* [EXERCISE INSTRUCTIONS]:
Please repeat the lines below exactly. Begin with the line containing "Task: Click the Stop transport button" and go on through the line containing "Given: Hide the".

Items from a data source:
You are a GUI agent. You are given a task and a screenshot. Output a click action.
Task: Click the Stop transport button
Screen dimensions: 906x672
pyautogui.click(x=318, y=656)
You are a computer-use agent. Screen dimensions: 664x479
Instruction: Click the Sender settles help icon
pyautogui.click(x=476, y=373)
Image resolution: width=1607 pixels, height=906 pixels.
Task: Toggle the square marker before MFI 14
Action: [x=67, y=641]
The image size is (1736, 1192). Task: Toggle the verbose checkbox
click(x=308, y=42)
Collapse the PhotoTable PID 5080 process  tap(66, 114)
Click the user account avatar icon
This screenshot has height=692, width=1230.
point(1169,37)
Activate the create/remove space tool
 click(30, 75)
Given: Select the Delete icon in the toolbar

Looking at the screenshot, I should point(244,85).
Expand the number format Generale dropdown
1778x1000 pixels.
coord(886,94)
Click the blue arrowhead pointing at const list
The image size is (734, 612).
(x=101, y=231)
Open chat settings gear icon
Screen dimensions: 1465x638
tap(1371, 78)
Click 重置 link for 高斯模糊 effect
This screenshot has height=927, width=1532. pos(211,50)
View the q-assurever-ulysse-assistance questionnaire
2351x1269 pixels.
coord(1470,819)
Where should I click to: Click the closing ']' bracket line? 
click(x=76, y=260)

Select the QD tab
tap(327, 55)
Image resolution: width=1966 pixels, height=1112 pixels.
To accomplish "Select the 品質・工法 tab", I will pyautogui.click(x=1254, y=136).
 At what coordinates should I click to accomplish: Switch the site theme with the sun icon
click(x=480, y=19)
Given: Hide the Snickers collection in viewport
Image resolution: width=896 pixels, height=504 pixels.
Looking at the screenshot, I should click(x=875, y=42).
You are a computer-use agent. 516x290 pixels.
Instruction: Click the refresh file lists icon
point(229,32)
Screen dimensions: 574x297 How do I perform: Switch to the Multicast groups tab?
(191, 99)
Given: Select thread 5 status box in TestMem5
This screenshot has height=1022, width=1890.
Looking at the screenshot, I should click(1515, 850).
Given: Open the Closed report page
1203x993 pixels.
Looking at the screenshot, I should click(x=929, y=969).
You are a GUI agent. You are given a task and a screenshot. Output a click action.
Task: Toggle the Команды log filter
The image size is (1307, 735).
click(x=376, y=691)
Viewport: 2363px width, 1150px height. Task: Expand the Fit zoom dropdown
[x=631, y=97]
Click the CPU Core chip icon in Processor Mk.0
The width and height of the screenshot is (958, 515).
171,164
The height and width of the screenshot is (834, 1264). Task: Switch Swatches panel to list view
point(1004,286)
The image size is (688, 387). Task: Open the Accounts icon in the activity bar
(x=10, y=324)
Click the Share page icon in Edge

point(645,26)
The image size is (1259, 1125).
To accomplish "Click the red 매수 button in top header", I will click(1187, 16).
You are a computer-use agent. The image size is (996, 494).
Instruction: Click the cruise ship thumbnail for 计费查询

* [EXERCISE RESULT]:
Task: Click the Stop transport button
Screen dimensions: 906x672
pyautogui.click(x=318, y=656)
You are a computer-use agent. Screen dimensions: 664x479
Instruction: Click the Sender settles help icon
pyautogui.click(x=476, y=373)
Image resolution: width=1607 pixels, height=906 pixels.
Task: Toggle the square marker before MFI 14
Action: [x=67, y=641]
The image size is (1736, 1192). Task: Toggle the verbose checkbox
click(x=308, y=42)
Collapse the PhotoTable PID 5080 process  tap(66, 114)
Click the user account avatar icon
This screenshot has height=692, width=1230.
point(1169,37)
Activate the create/remove space tool
 click(30, 75)
Given: Select the Delete icon in the toolbar

Looking at the screenshot, I should point(244,85).
Expand the number format Generale dropdown
1778x1000 pixels.
coord(886,94)
Click the blue arrowhead pointing at const list
The image size is (734, 612).
(x=101, y=231)
Open chat settings gear icon
Screen dimensions: 1465x638
tap(1371, 78)
Click 重置 link for 高斯模糊 effect
This screenshot has height=927, width=1532. pos(211,50)
View the q-assurever-ulysse-assistance questionnaire
2351x1269 pixels.
coord(1470,819)
Where should I click to: Click the closing ']' bracket line? 
click(x=76, y=260)

Select the QD tab
tap(327, 55)
Image resolution: width=1966 pixels, height=1112 pixels.
To accomplish "Select the 品質・工法 tab", I will pyautogui.click(x=1254, y=136).
 At what coordinates should I click to accomplish: Switch the site theme with the sun icon
click(x=480, y=19)
Given: Hide the Snickers collection in viewport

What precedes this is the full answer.